En somme, le Conseil d’État privilégie la réalité économique sur le formalisme juridique, offrant une sécurité bienvenue aux opérateurs immobiliers.

V. Les questions laissées en suspens par la décision

Si cet arrêt clarifie la position du bailleur, il laisse en suspens deux questions majeures dont les praticiens devront se saisir.

1. Quel taux de TVA pour l'opération unique ?

La conséquence logique de la qualification d'opération unique est l'application d'un taux de TVA unique. La prestation principale étant la location à un exploitant hôtelier, le taux réduit de 10 % devrait s'appliquer à l'intégralité du loyer, y compris à la fraction accessoire concernant les logements du personnel. Bien que favorable au locataire, ce point n'est pas explicitement tranché par l'arrêt et pourrait faire l'objet de futures discussions avec l'administration.

2. Quid du droit à déduction pour le locataire (Club Med) ?

La question la plus sensible est sans doute celle du droit à déduction de la TVA pour le preneur. Pour rappel, l’article 206 de l’annexe II du CGI prévoit un coefficient d’admission de 0 en cas de dépenses en lien avec l’hébergement des salariés. Comment cette mesure devra être appliquée à l’avenir ? Cela nécessite-t-il un reversement par le biais d’une prestation à soi-même ?

Ce point fera très probablement l'objet de contentieux futurs.

Annexe : raisonnement du Conseil d'Etat

Pour information, nous reproduisons ci-dessous l’analyse opérée par le Conseil d’Etat :

"Il résulte des dispositions de la directive 2006/112/CE du 28 novembre 2006 relative au système commun de taxe sur la valeur ajoutée (TVA), telles qu'interprétées par la Cour de justice de l'Union européenne (CJUE), que, lorsqu'une opération économique est constituée par un faisceau d'éléments et d'actes, il y a lieu de prendre en compte toutes les circonstances dans lesquelles elle se déroule aux fins de déterminer si l'on se trouve en présence d'une ou de plusieurs prestations ou livraisons. Chaque prestation ou livraison doit en principe être regardée comme distincte et indépendante.

Toutefois, ainsi que l'a précisé la CJUE dans son arrêt du 24 mars 2021, Frenetikexito, aff. C-581/19, l'opération constituée d'une seule prestation sur le plan économique ne doit pas être artificiellement décomposée pour ne pas altérer la fonctionnalité du système de la TVA.

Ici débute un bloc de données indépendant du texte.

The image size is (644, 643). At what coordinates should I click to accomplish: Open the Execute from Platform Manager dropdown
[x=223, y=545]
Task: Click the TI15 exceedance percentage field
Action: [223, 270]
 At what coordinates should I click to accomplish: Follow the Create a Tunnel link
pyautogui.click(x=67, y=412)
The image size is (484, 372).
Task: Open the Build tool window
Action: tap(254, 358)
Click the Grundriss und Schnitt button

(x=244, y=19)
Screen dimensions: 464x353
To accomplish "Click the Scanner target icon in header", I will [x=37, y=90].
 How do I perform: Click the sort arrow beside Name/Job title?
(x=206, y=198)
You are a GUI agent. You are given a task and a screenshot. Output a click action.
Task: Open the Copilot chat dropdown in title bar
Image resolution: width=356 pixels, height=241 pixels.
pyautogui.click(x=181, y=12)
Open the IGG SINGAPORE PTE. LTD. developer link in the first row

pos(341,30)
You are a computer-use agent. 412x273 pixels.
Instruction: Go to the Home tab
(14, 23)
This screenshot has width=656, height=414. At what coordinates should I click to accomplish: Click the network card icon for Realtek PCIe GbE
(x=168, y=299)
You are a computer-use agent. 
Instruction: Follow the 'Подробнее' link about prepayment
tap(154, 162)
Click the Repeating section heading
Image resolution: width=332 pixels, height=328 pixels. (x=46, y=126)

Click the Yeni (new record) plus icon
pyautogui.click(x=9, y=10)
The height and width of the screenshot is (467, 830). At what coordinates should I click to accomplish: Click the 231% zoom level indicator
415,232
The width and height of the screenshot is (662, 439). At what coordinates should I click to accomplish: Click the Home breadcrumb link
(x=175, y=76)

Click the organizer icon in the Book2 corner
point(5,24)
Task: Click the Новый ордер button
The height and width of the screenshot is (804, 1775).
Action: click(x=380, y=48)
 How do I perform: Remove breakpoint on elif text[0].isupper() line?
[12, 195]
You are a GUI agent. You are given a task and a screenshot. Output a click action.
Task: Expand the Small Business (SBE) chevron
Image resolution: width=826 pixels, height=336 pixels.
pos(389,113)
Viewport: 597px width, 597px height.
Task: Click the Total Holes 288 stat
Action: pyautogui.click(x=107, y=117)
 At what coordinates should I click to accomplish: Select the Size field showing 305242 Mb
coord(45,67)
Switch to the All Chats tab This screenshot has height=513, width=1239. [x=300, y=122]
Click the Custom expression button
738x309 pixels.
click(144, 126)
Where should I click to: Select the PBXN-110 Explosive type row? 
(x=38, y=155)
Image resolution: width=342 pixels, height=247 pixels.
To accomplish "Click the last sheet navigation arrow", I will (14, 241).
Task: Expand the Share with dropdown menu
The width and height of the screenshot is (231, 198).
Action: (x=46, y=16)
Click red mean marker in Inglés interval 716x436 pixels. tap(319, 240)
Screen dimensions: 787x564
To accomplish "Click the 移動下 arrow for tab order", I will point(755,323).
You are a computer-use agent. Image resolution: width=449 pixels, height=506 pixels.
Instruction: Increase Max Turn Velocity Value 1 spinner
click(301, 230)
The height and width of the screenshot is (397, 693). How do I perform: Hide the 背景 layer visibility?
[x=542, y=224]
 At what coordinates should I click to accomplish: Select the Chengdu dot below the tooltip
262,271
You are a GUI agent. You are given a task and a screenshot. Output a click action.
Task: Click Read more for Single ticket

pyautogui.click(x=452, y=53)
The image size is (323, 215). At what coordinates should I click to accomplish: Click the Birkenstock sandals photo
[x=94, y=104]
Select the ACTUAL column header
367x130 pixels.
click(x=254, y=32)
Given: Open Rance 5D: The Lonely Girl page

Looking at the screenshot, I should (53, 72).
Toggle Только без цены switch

  • a) A cet égard, il existe une prestation unique lorsque plusieurs éléments ou actes fournis par l'assujetti au client sont si étroitement liés qu'ils forment, objectivement, une seule prestation économique indissociable. Pour caractériser une telle opération complexe unique, il convient d'identifier les éléments caractéristiques de l'opération en cause, en se plaçant du point de vue du consommateur moyen. Le faisceau d'indices auquel il est recouru dans ce but comprend différents éléments :
    • i) les premiers, d'ordre intellectuel et d'importance décisive, visant à établir le caractère indissociable ou non des éléments de l'opération en cause et sa finalité économique, unique ou non,
    • ii) les seconds, d'ordre matériel et n'ayant pas une importance décisive, venant, le cas échéant, au soutien de l'analyse des premiers éléments, tels que l'accès séparé ou conjoint aux prestations en cause ou l'existence d'une facturation unique ou distincte.
  • b) Il résulte par ailleurs de cette jurisprudence qu'une opération économique constitue une prestation unique lorsqu'un ou plusieurs éléments doivent être considérés comme constituant la prestation principale, alors que d'autres doivent être regardés comme une ou des prestations accessoires partageant le sort fiscal de la prestation principale :
    • i) A cet égard, un premier critère à prendre en considération est l'absence de finalité autonome de la prestation du point de vue du consommateur moyen. Ainsi, une prestation doit être considérée comme accessoire à une prestation principale lorsqu'elle constitue pour la clientèle non pas une fin en soi, mais le moyen de bénéficier dans les meilleures conditions du service principal du prestataire.
    • ii) Un second critère, qui constitue en réalité un indice du premier, tient à la prise en compte de la valeur respective de chacune des prestations composant l'opération économique, l'une s'avérant minime, voire marginale, par rapport à l'autre.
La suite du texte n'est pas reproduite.